ポーランド/ドイツ紀行 写真集





ワルシャワにある、ワルシャワ蜂起の記念碑。8月1日にここをドイツのシュレーダー首相が訪れ、スピーチを行い、財産権問題はもはやドイツとポーランドの間の問題ではない、と明言し、ドイツ国の被追放者団体の間で物議をかもした。。






有名なアウシュビッツ強制収容所の入り口。写真では見えにくいが「B」の文字が上下と表裏が逆さになっている。
アウシュビッツはクラクフからバスで行ける。しかし公共の交通機関ではかなり行きにくいところで、ここに到着しただけである種の達成感を感じる場所である。






クラクフにあるバヴェル城。タイムスリップしたような感じ。クラクフという町は、町全体が歴史的建造物で満ちている。




ヴロツラウの町並みとオーデル川。ヴォルツロフはドイツ領時代のブレスラウ。シュレージエンの中心的な町であり、ベルリン以東最大の都市。ベルリンやドレスデンと同じようなドイツ人の町であった。今その痕跡は建築にのこっている。この町は教会が多いが、そのほとんどが戦後プロテスタントの教会からカソリックの教会に変わった。また、道の標識、店の商標も、ドイツ語表記からポーランド表記に変えられたという。




ヴロツラフの旧市庁舎の前の私。いかにもドイツ的建築物。この旧市庁舎は歴史博物館になっている。第二次大戦前のこの町が「ドイツの」町であったという歴史への直接の言及は微妙に回避されている。だが入り口のホールに市にゆかりの深い重要人物の胸像がならんでいて、そこには明らかに「ドイツ人の」名前の人物が飾られている。




聖アンナベルク教会。

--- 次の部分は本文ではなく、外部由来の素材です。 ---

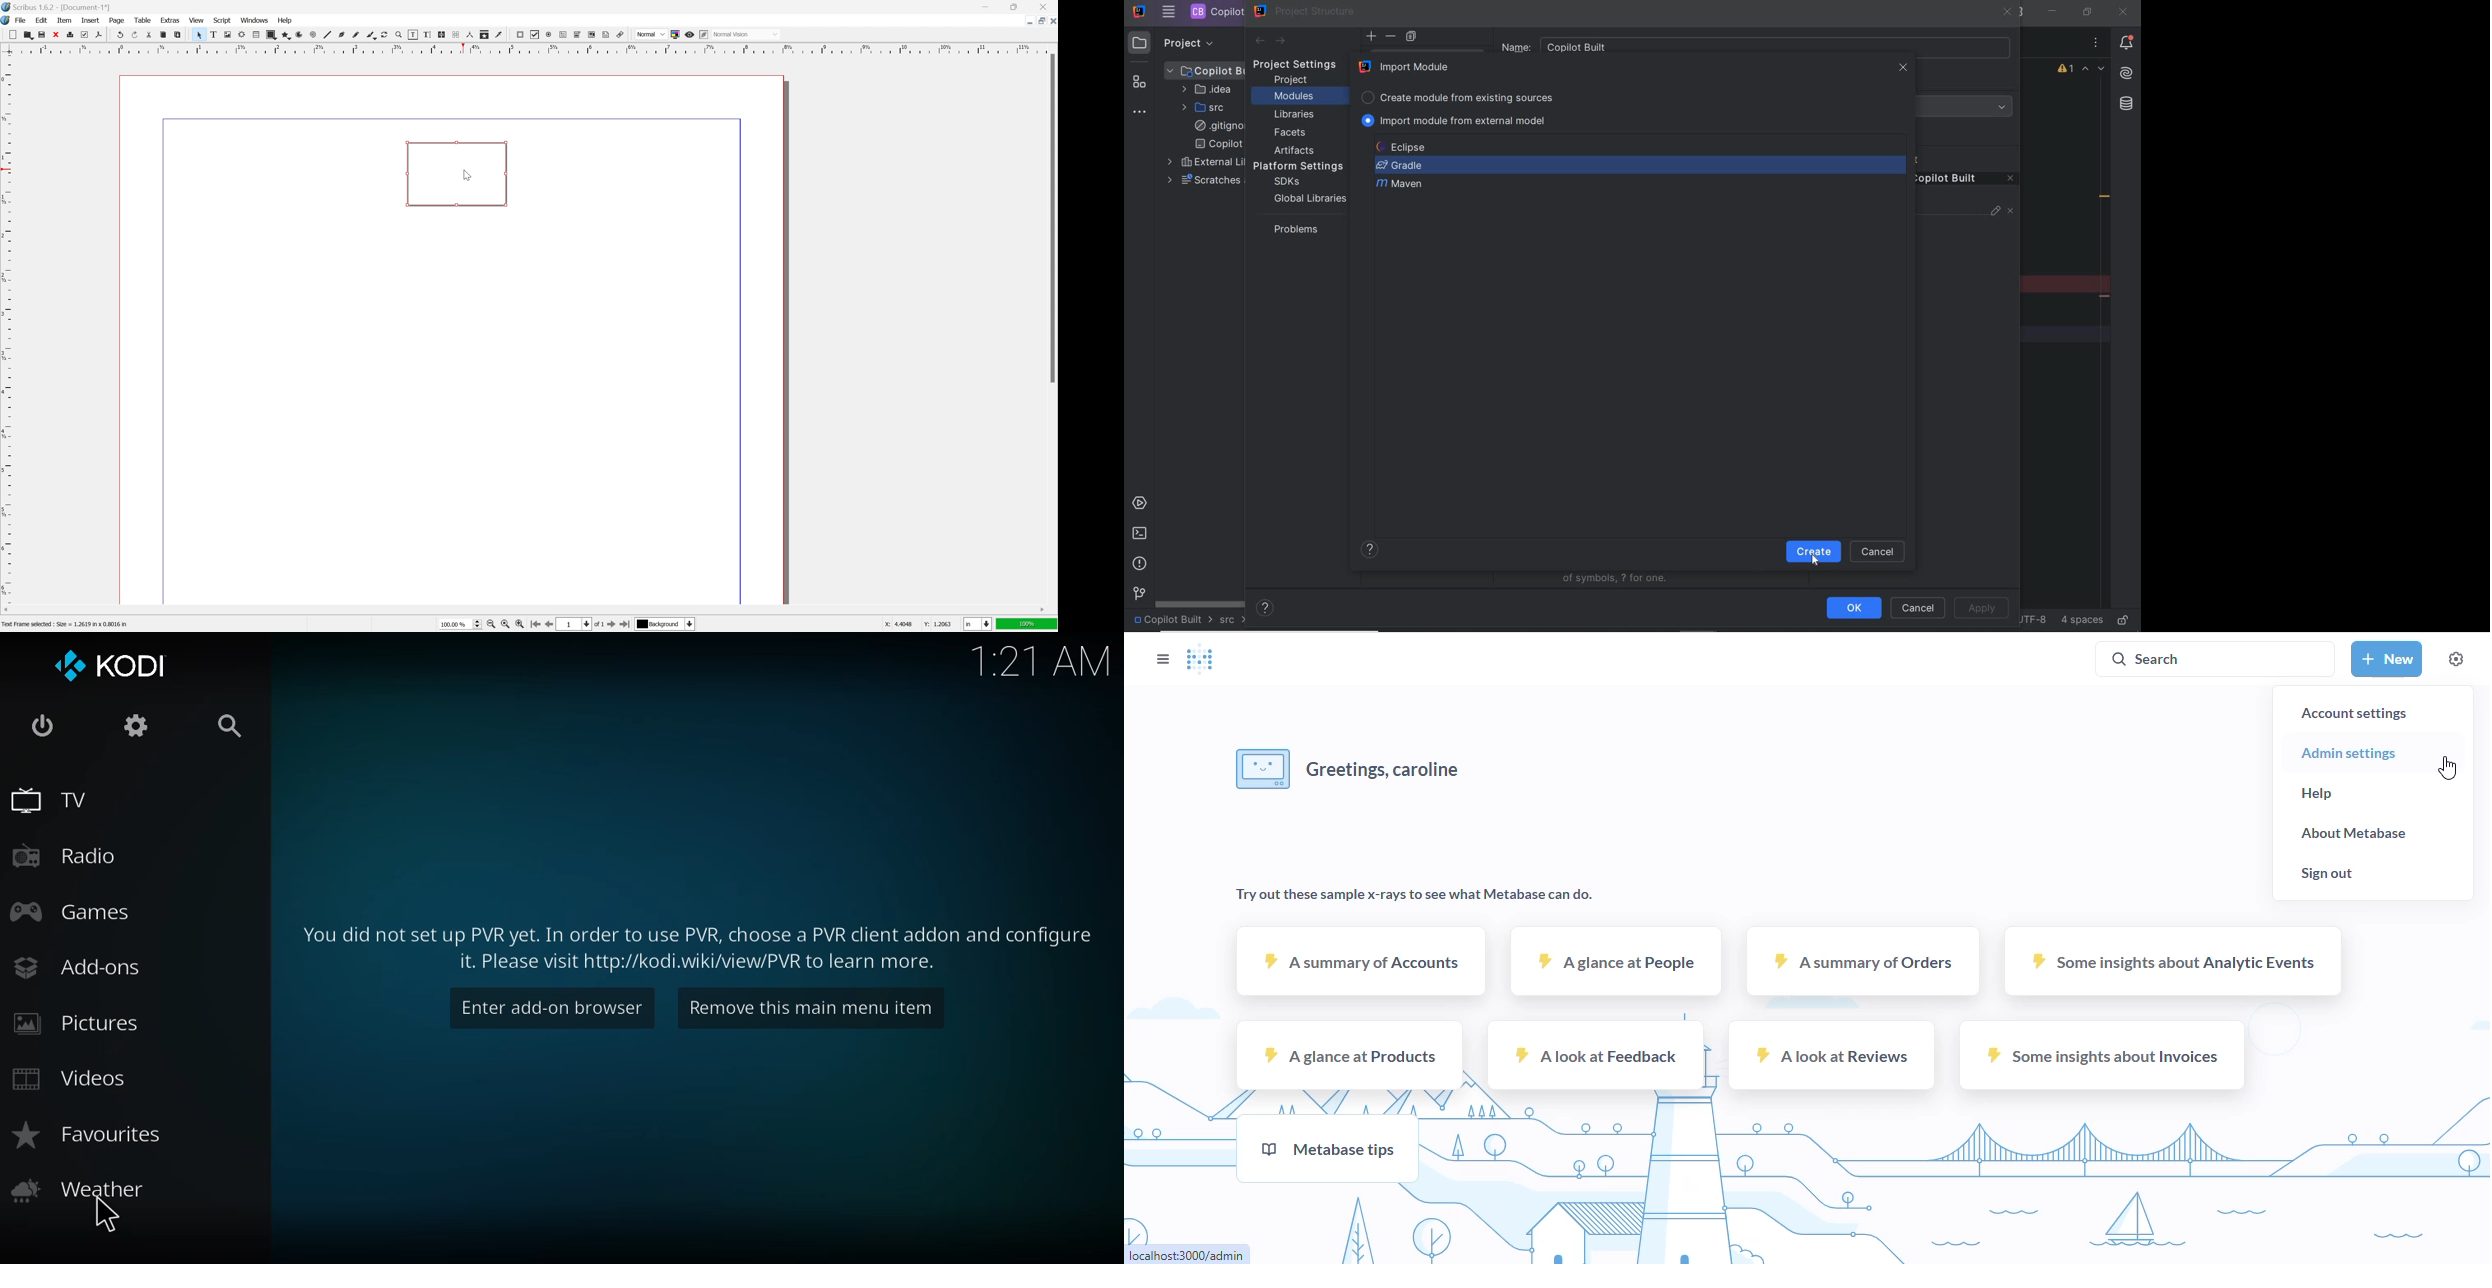 This screenshot has width=2492, height=1288. What do you see at coordinates (1215, 12) in the screenshot?
I see `PROJECT FILE NAME` at bounding box center [1215, 12].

戦後もドイツ語で礼拝が行われたという数少ない教会である。オーバーシュレージエンにある。またこの教会のある町は、ポーランド人とドイツ人の対立の歴史を象徴する町でもある。第一次大戦後のオーベーシュレージエンの領土帰属をめぐって行われた1921年の住民投票の結果、この地域はドイツに属することになった。それに反対するこの地域のポーランド住民がこの町で住民蜂起を起こしたのである。蜂起はドイツ人義勇兵の力で鎮圧された。しかし両民族集団の対立の記憶はその後も根強く残ることになった。1989年に(ベルリンの壁が穂解する直前、というよりちょうど崩壊するそのとき)ドイツのヘルムート・コール首相がポーランドを訪問したさい、この地を訪れ、ドイツ語のミサに出席するかどうかが政治問題となった。結局コールはこの町の訪問を断念し、その代わりにヴルツロフ近くのクライザウを訪れることにある。このクライザウは、1944年7月にヒットラー暗殺計画を図った軍人グループの根拠地として有名な町である。戦後ドイツの「歴史の記憶」をめぐる政治を、この一連の動きは典型的に示している。




シュレージエンの風景。農村地帯に並木道が続く。見る戦争直後の「追放Vertreibung」の写真でよくみる風景(ドイツ人被追放者たちが、馬車などで長い列をなして進んでいる背後に広がる風景)を、いまも髣髴とさせるところがある。今回のポーランド旅行は、そのほとんどをレンタカーで回った。レンタカーはハーツ、エイヴィスなどの巨大資本がちゃんと入っている。私が利用したのはハーツ。ガソリン代が高いのに驚いた。




ポーランドとチェコとの国境(ズデーテン山脈)付近の保養地Karpacz。ここから登山やスキーで有名なRiesengebirge(ポーランド語でKarkonoszeと呼ばれている)に行ける。冬はスキー(少し上にSchneekoppeというスキー場がある)、夏は登山や保養のため多くの観光客が訪れている。この地には限らないにしても、この地で特にびっくりしたのはドイツ人観光客の多さである。その多くが、年齢層から見て(あるいは彼らのアトラクションから見て)被追放者たちのいわゆるノスタルジー・ツアーであろう。結果的に、今回シュレージエン地方をめぐって印象深かったのは、かつてのドイツの痕跡というより、現在におけるドイツ人観光客の多さであった。ただ、この有名な保養地にも、日本人はおろか黄色人種は訪れないようである。町をあるくと周りの人々からものめずらしく眺められたものである。ホテルでも「日本人のお客さんは初めてだ」といわれ、パスポートをしげしげと見ていた。




国境の町ゲリリッツ。ポーランドのEU加入が決まったとはいえ、まだ国境管理は厳しい。この町の住民はナイセ川を挟んで往来が自由だそうだが、外部者である私はこの町の中にさえ入れなかった。




ヴロツラフの駅。ここからベルリンまで電車。今は旧西側では見なくなったコンパートメント型の列車だった。




そして、ベルリンの州立図書館Staatsbibliothekに到着。ヴィム・ベンダースの映画『ベルリン天使の詩』の舞台になったところ。この向かい側は、有名なベルリンフィルの根拠地、フィルハーモニーである。今回はこの図書館に2週間ほど通いつめた。ちょうど今回の旅行が終わったあと、『ベルリン天使の詩』で主役の天使を演じたスイスの俳優ブルーノ・ガンツがヒットラーを演じた映画『Untergang』が封切られた。この映画は、ヨアヒム・フェストの著作をもとに、ドイツ降伏直前、ヒットラー最後の日々をあつかっている。残念ながら見ることはできなかったが、日本で公開されるのだろうか。